Où son boulot en club consistait à encadrer Tobias Stephan, une valeur sur en LNA, Mettler collabore désormais avec des hommes aguerris mis en compétition. «Je n’ai pas la même relation avec les gardiens que ne l’a Patrick Fischer», reprend-il. «Je suis plus proche d’eux, je suis un peu leur confident. D’ailleurs, à Zoug, je considère Tobias Stephan comme un ami. Mais une fois sur la glace, nous mettons cette amitié de côté.»

Sous contrat avec les vice-champions de Suisse pour la saison prochaine, Mettler a obtenu d’être libéré afin de ne se concentrer que sur son mandat avec la Fédération. Reste cette perfide interrogation: Hiller et Genoni ont-ils vraiment besoin du secours d’un spécialiste? «Techniquement, je n’ai absolument rien à apporter à des gardiens de ce niveau», admet-il. «Par contre, ils ont besoin de soutien, comme des analyses vidéo. Mentalement, Jonas et Leo sont très solides, mais on peut toujours s’améliorer dans le domaine. Je suis là pour les mettre en confiance.»

La loi des chiffres
Demain face à ses anciens collègues canadiens de NHL, Hiller est promis aux filets helvétiques. Dimanche, pour une rencontre potentiellement décisive face à la Finlande, son confrère tiendra la baraque. En théorie... «Exactement, ce n’est qu’une théorie, nous ne faisons aucun commentaire sur nos gardiens avant les matches», coupe Mettler. «Si Patrick me demande mon avis, je le lui donne. Au final, c’est lui qui décide.» Pour entretenir la flamme, Genoni a profité de la journée de congé accordée hier pour visiter le Sacré-Cœur.
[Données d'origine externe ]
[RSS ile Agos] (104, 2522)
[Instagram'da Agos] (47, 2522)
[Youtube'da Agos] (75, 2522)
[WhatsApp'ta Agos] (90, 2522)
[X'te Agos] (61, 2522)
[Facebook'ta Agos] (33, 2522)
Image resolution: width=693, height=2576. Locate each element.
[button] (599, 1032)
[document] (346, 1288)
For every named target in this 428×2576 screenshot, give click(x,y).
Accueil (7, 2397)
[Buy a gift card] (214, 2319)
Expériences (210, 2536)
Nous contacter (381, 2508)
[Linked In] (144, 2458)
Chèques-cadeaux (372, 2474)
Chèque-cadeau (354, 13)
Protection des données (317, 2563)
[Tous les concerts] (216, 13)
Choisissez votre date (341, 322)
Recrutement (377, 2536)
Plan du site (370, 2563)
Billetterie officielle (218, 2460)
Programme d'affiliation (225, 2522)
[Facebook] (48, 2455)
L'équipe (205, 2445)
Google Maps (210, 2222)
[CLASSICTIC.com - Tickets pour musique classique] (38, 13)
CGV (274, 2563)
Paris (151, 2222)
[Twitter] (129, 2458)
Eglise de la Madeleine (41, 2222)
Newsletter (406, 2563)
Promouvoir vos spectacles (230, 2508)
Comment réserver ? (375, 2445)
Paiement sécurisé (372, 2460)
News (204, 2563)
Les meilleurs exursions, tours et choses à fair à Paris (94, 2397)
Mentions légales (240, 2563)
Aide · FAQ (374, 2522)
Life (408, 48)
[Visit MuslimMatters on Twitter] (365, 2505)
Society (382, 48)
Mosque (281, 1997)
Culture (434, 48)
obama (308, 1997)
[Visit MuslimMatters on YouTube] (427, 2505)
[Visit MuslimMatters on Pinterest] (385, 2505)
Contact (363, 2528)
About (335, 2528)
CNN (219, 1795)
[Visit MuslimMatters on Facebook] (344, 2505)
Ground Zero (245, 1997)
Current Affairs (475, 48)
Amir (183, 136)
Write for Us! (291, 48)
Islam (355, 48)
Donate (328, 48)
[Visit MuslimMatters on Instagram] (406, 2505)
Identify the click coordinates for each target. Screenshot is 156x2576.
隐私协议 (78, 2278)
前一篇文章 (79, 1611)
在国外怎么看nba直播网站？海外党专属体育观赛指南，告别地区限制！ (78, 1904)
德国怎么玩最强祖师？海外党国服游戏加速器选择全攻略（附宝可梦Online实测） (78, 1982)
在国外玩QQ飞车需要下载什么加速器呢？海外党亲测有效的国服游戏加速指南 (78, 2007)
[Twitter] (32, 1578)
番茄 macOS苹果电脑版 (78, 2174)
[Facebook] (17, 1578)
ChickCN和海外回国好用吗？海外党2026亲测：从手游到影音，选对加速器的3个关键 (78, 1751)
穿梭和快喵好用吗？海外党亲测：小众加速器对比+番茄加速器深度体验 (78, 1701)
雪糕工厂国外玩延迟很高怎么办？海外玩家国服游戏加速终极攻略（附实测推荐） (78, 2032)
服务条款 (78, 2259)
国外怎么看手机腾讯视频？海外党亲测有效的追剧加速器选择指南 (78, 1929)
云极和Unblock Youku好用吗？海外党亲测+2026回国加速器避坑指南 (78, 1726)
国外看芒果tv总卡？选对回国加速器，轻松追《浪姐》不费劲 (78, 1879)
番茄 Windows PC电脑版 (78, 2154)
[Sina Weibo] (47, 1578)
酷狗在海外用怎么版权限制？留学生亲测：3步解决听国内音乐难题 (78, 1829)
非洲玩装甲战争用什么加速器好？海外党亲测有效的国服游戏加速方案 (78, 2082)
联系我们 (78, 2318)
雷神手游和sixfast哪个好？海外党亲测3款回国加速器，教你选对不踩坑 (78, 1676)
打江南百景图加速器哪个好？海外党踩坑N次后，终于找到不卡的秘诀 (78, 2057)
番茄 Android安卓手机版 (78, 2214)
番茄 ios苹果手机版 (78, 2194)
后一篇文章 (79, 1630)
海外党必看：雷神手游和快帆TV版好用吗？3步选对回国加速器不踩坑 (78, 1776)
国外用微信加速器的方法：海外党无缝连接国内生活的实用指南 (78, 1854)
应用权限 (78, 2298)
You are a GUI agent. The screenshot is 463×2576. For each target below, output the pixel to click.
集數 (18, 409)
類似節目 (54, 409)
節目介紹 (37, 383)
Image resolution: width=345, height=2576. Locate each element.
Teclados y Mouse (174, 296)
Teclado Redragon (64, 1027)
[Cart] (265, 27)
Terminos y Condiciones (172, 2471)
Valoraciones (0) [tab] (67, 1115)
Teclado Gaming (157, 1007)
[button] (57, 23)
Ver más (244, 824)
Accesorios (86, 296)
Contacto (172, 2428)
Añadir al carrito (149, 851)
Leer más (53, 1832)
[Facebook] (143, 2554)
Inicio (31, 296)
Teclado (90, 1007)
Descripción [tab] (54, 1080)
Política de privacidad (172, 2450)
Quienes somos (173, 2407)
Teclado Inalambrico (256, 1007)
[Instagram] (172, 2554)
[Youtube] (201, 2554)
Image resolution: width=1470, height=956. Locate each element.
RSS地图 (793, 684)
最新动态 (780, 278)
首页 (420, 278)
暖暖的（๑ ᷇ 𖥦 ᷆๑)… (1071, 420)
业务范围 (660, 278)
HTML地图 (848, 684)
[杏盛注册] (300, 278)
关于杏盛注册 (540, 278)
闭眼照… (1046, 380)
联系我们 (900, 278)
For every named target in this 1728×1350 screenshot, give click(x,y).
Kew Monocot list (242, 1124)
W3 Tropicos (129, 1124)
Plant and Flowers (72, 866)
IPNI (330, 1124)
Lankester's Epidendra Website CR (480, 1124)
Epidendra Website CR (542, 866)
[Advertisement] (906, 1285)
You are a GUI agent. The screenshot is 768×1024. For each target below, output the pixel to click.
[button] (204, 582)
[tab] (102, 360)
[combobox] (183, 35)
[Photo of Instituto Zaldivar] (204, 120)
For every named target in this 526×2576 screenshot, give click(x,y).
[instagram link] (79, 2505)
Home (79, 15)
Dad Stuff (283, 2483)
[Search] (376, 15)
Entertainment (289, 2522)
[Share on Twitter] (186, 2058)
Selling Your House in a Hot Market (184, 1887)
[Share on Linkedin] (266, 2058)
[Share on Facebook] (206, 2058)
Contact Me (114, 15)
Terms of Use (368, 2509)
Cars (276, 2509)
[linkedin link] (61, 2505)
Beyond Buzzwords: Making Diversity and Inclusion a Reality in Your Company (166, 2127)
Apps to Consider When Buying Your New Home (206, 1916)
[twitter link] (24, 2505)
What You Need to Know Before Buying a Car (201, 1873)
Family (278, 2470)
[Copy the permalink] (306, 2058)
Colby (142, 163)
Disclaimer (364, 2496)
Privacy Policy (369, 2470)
En chiffres, le Zurichois de 29ans se positionne devant Hiller. Le gardien du SCB, engagé face à la Norvège (3-0), la France (3-4 tab) et la Biélorussie (3-0), a jusqu’ici retenu93,22% des tirs qui lui ont été adressés. Son alter ego du HC Bienne, titulaire d’entrée de tournoi samedi dernier, ne s’est contenté que de 86,61%  face aux modestes néo-promus slovènes (5-4 tab). «Ils ne sont pas en concurrence dans le sens que chacun souhaite la réussite de l’autre. Ils n’ont qu’un objectif: amener la Suisse en quarts de finale», rétorque Mettler, attendu le 21 mai à Sotchi, en Russie, pour un tournoi internationalM20. «Et j’espère bien partir de Cologne...»

Hiller ou Genoni? Genoni ou Hiller? Qu’importe. Pour découvrir la Lanxess Arena, les portiers helvétiques devront assumer leur part de boulot. Chancelante et très discutée après avoir – bêtement – égaré trois points contre les «petits» de son groupe, l’équipe de Suisse a besoin de leurs parades. Fischer fronce: «Lors des nombreux Mondiaux auxquels j’ai participé comme joueur, nous avons toujours été critiqués, même lorsque nous avons atteint les quarts de finale.» Une rassurante routine, non?


L'info

Patrick Fischer l’a confirmé hier: aucun renfort extérieur, c’est-à-dire en provenance d’Amérique du Nord, ne complétera sa sélection. Le coach national peut encore inscrire dans son cadre le défenseur Dominik Schlumpf et l’attaquant Reto Suri, deux joueurs du EV Zoug présents à Paris.
 

Philippe Bozon: «La Suisse manque un peu de routine et de leadership»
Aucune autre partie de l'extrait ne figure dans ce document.